高血糖引起的內(nèi)皮細(xì)胞損傷與ROS的過(guò)量生成有關(guān)，因?yàn)楦哐且l(fā)的ROS會(huì)誘導(dǎo)內(nèi)皮細(xì)胞凋亡、一氧化氮生物活性降低和內(nèi)皮依賴性血管舒張障礙［16-17］。ROS由還原型煙酰胺腺嘌呤二核苷酸磷酸（NADPH）氧化酶產(chǎn)生，并被內(nèi)源性抗氧化劑SOD清除。沉默Salusin-β 表達(dá)能有效降低血管內(nèi)ROS 的產(chǎn)生［18］。Salusin-β可通過(guò)激活NADPH 氧化酶衍生的ROS 生成和抑制內(nèi)皮型一氧化氮合酶激活及NO釋放，減弱內(nèi)皮依賴性血管舒張活性［13］。NF-κB 是一種轉(zhuǎn)錄因子，可被細(xì)胞因子、ROS、細(xì)菌或病毒產(chǎn)物等多種刺激物激活。激活的NF-κB 易位到細(xì)胞核中并刺激相關(guān)基因表達(dá)，在DM 的發(fā)展中具有關(guān)鍵作用，內(nèi)皮細(xì)胞的炎癥反應(yīng)也參與了DM 血管并發(fā)癥的發(fā)病過(guò)程［19］。已有研究顯示，Salusin-β可通過(guò)誘導(dǎo)NOX2衍生的ROS產(chǎn)生和NF-κB p65的核易位，加重糖尿病心肌病的心臟炎癥反應(yīng)［6］，并通過(guò)激活NF-κB 信號(hào)傳導(dǎo)促進(jìn)人臍靜脈內(nèi)皮細(xì)胞的炎癥反應(yīng)［7］。本研究結(jié)果亦顯示，DM 大鼠胸主動(dòng)脈IL-1β、TNF-α 和IL-6 水平均較NC 組上調(diào)，并且DM 大鼠細(xì)胞核NF-κB p65蛋白水平較NC組增加，細(xì)胞質(zhì)NF-κB p65 蛋白水平較NC 組減少，沉默Salusin-β的表達(dá)后這些指標(biāo)水平逆轉(zhuǎn)，表明Salusin-β可通過(guò)激活NF-κB信號(hào)傳導(dǎo)誘導(dǎo)炎癥反應(yīng)。Sun等［18］在體外細(xì)胞實(shí)驗(yàn)中研究顯示，在高糖處理的H9c2細(xì)胞中加入NADPH 氧化酶抑制劑或NF-κB抑制劑可阻止Salusin-β 誘導(dǎo)的炎癥和NF-κB p65 的核易位，進(jìn)而減輕H9c2 細(xì)胞氧化應(yīng)激和炎癥反應(yīng)。Zhao 等［6］發(fā)現(xiàn)NOX2 小干擾RNA 轉(zhuǎn)染、ROS 清除劑、NADPH 氧化酶和NF-κB 抑制劑可阻止Salusin-β 誘導(dǎo)的血管平滑肌細(xì)胞ROS 產(chǎn)生和NF-κB p65 核易位，減輕血管平滑肌細(xì)胞遷移和血管損傷誘導(dǎo)的內(nèi)膜增生。因此，筆者認(rèn)為Salusin-β對(duì)血管內(nèi)皮細(xì)胞可產(chǎn)生促炎作用，抗Salusin-β 治療可能是治療DM 的內(nèi)皮損傷的新策略。

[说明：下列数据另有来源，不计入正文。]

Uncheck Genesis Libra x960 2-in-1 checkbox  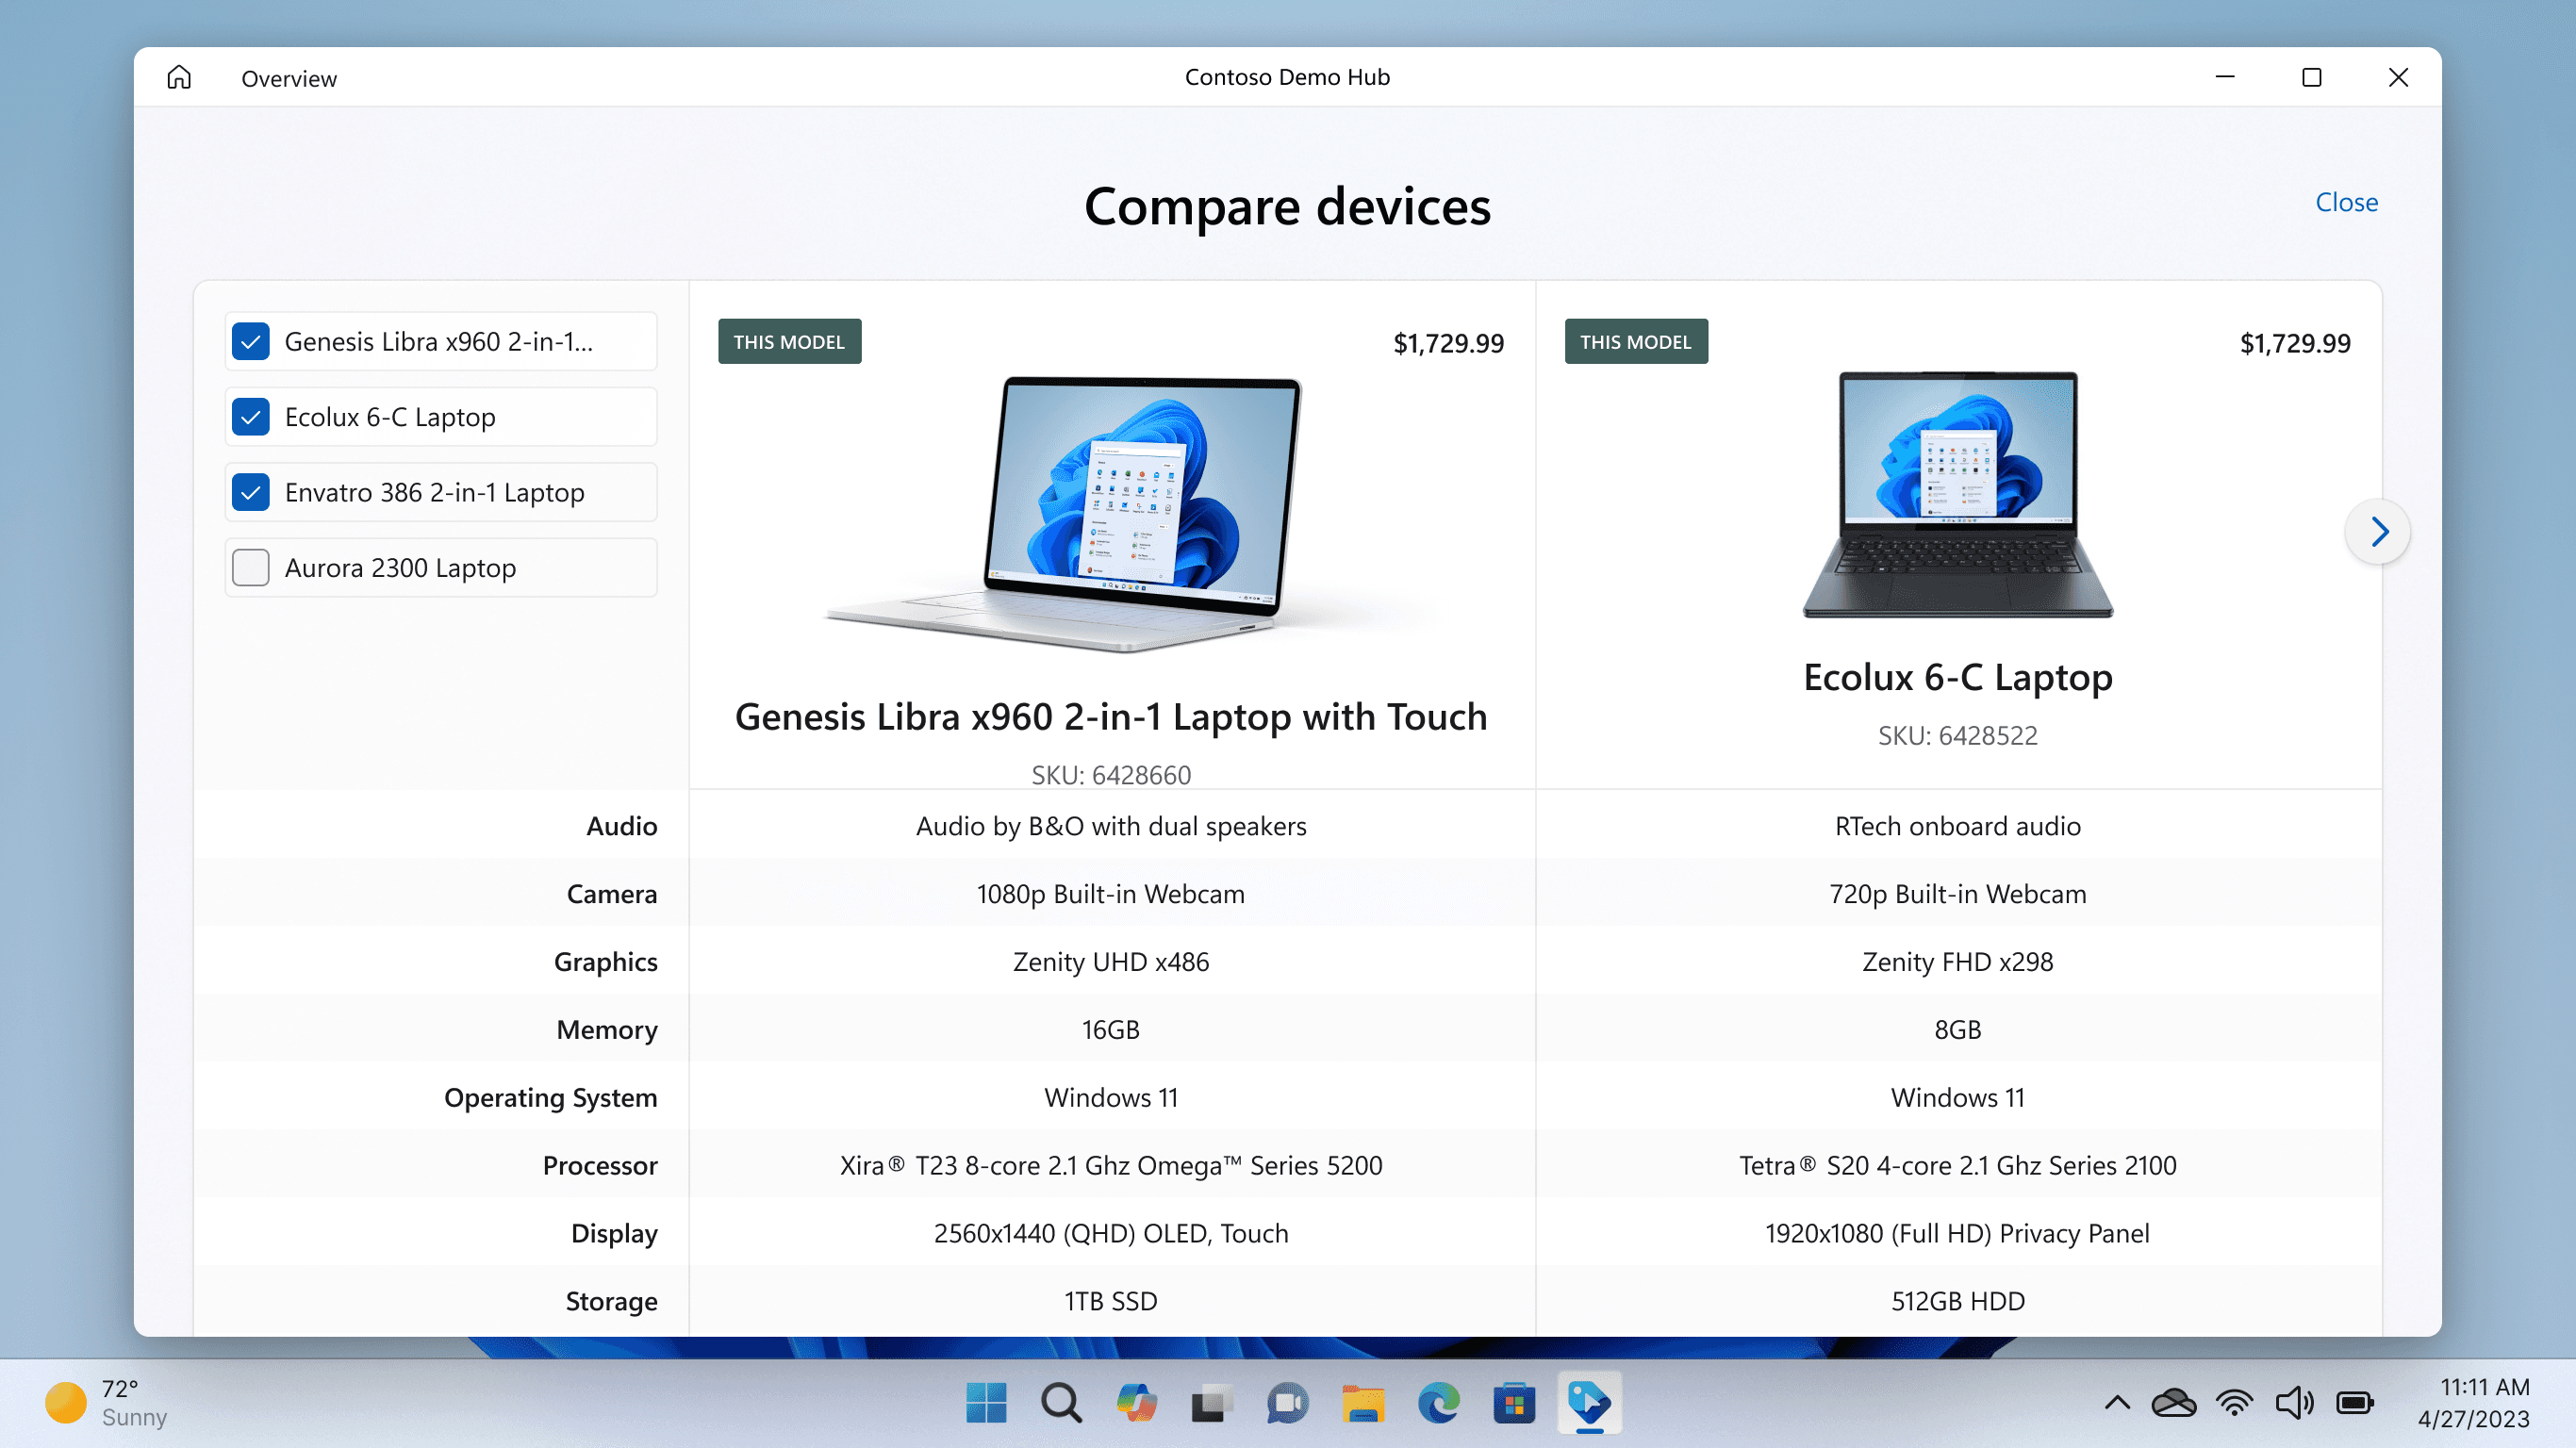click(x=250, y=341)
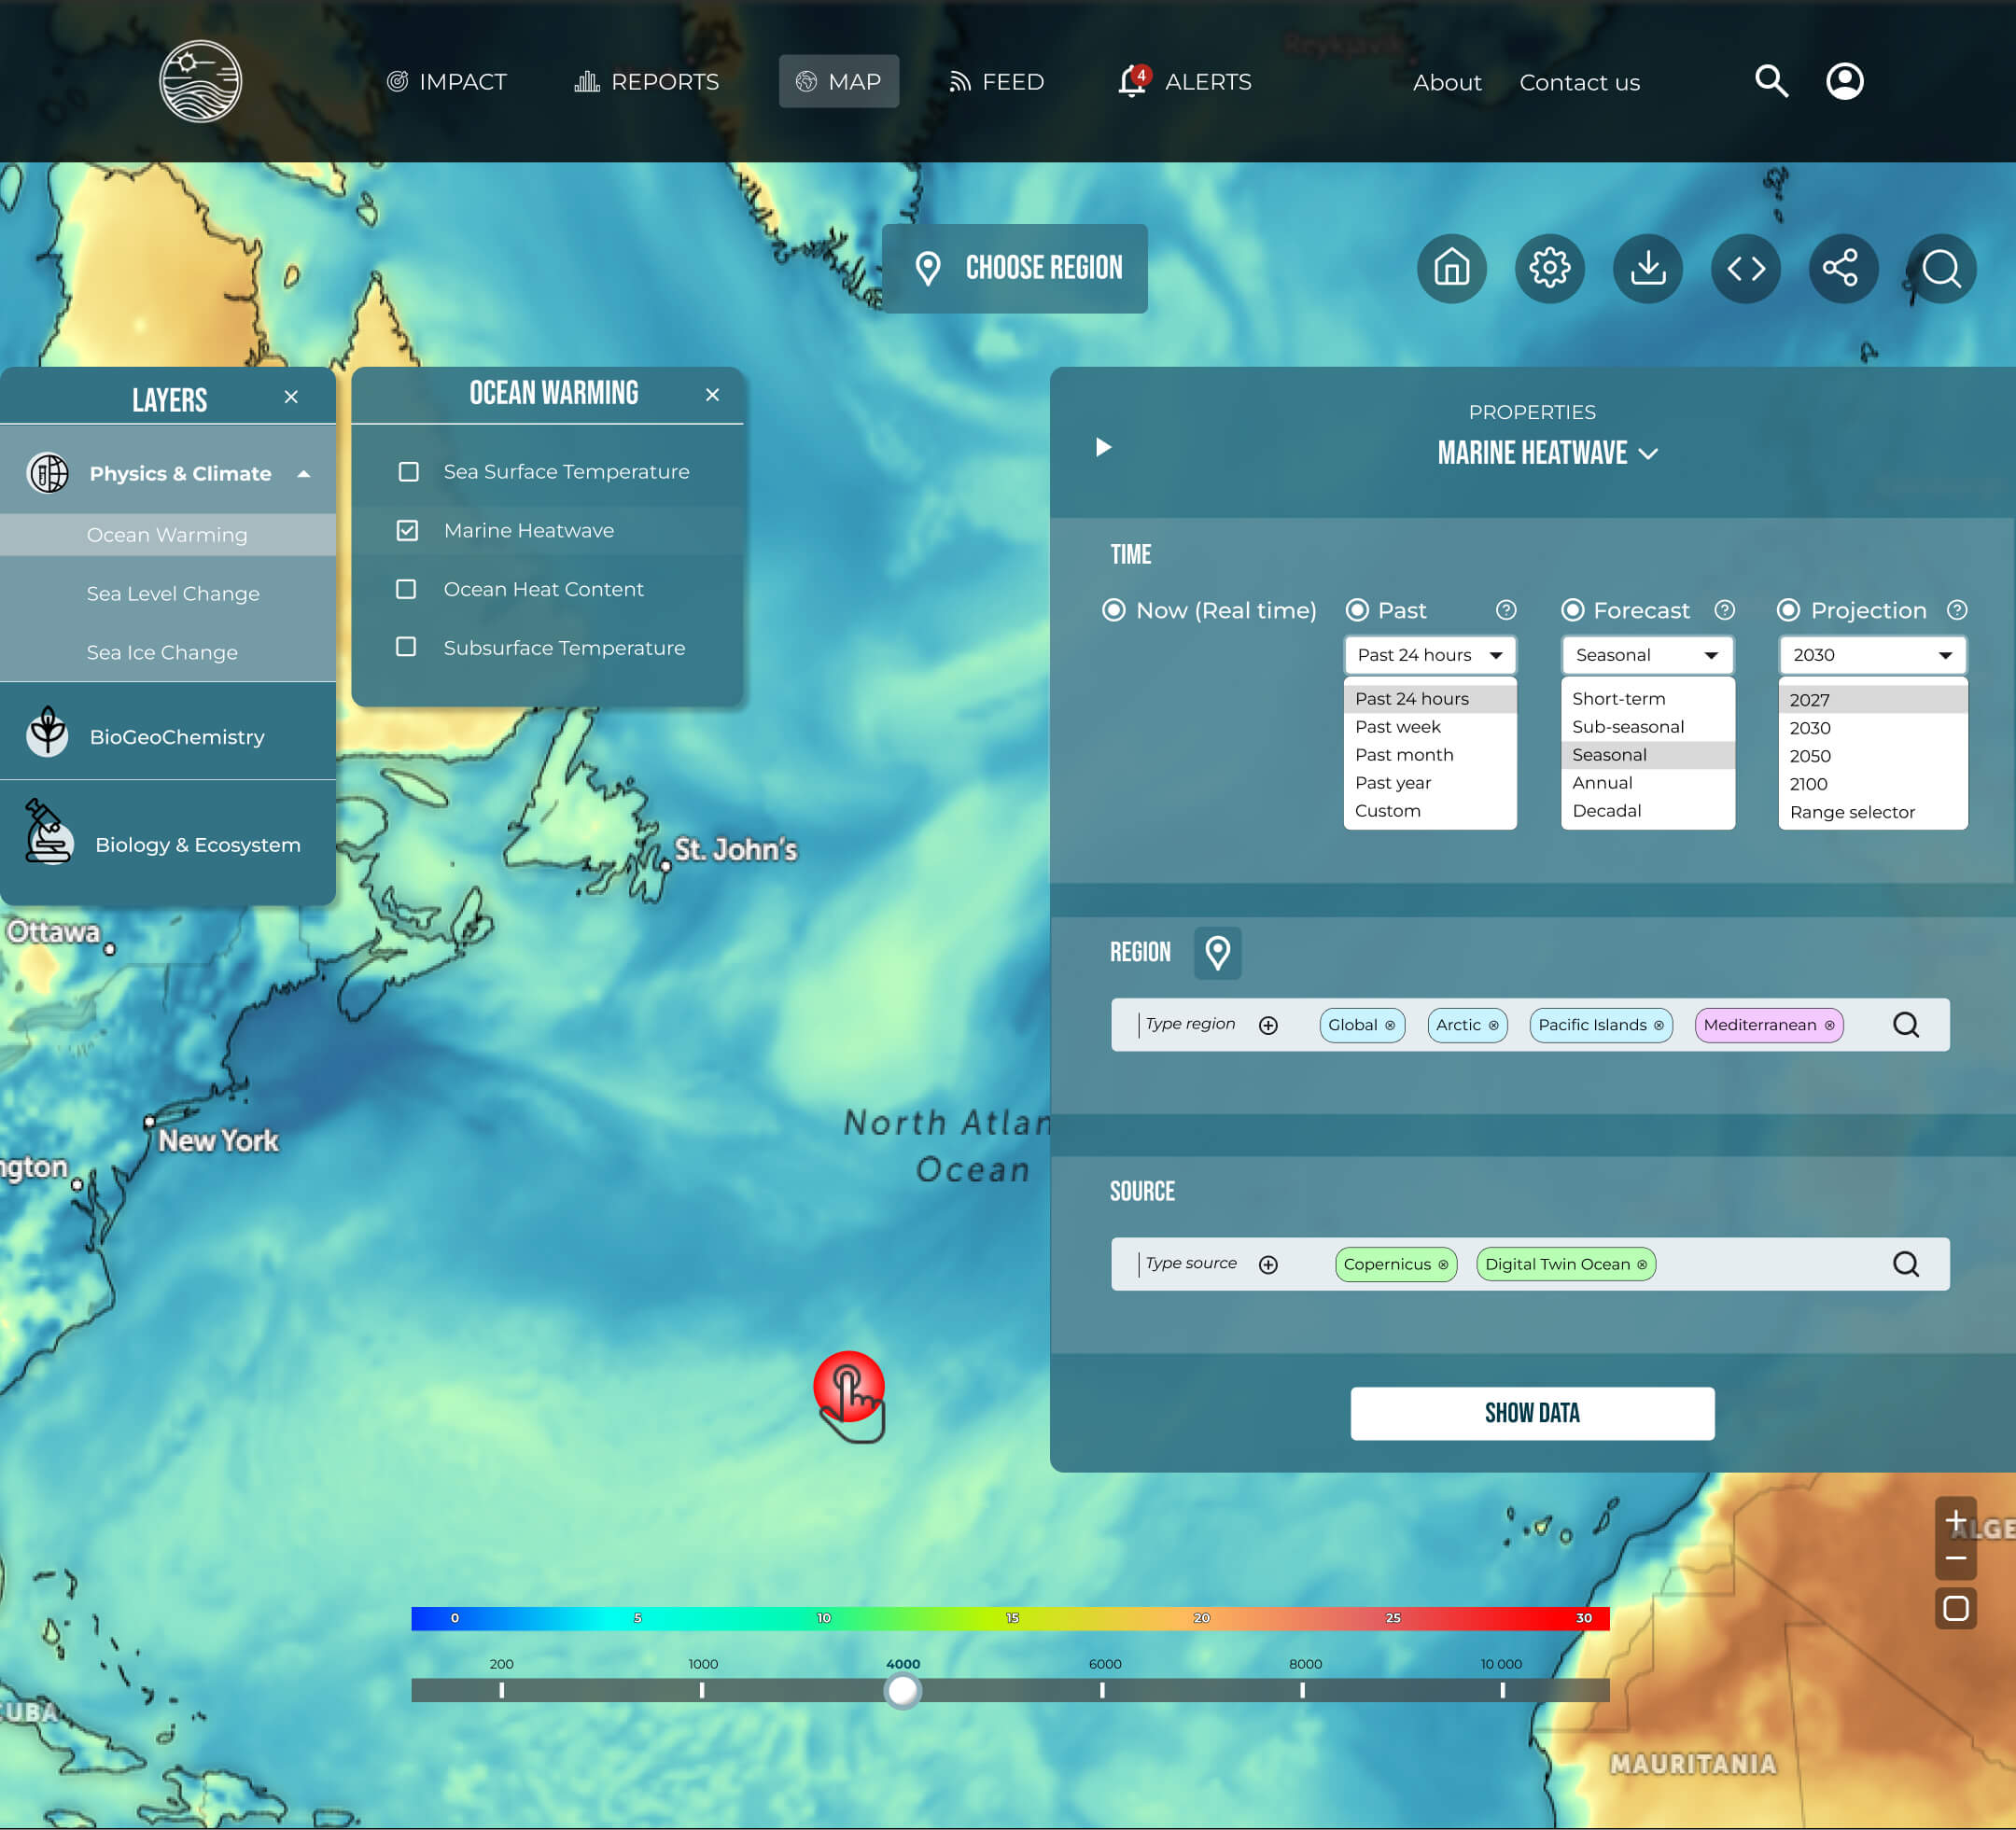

研究發(fā)現(xiàn)，下調(diào)Salusin-β 表達(dá)可通過(guò)降低miR-155-5p表達(dá)，抑制高糖誘導(dǎo)的腎小管上皮細(xì)胞炎癥反應(yīng)、氧化應(yīng)激、細(xì)胞凋亡和脂質(zhì)積聚，保護(hù)腎小管上皮細(xì)胞［20］；且miR-155-5p表達(dá)的下調(diào)與糖尿病腎病小鼠中FBG 水平的降低有關(guān)［21］。本研究結(jié)果亦顯示，沉默Salusin-β可降低DM大鼠FBG水平，考慮可能原因?yàn)镾alusin-β對(duì)DM大鼠FBG的調(diào)控作用與miR-155-5p有關(guān)，在后續(xù)的研究中將對(duì)此進(jìn)行深入分析。

綜上所述，Salusin-β 可能通過(guò)激活NOX2/ROS/NF-κB 信號(hào)通路誘導(dǎo)DM 大鼠內(nèi)皮功能障礙；沉默Salusin-β 可改善DM 大鼠胸主動(dòng)脈內(nèi)皮功能障礙，其作用機(jī)制可能與下調(diào)NOX2 表達(dá)、減少ROS 的產(chǎn)生和抑制NF-κB p65的核易位有關(guān)。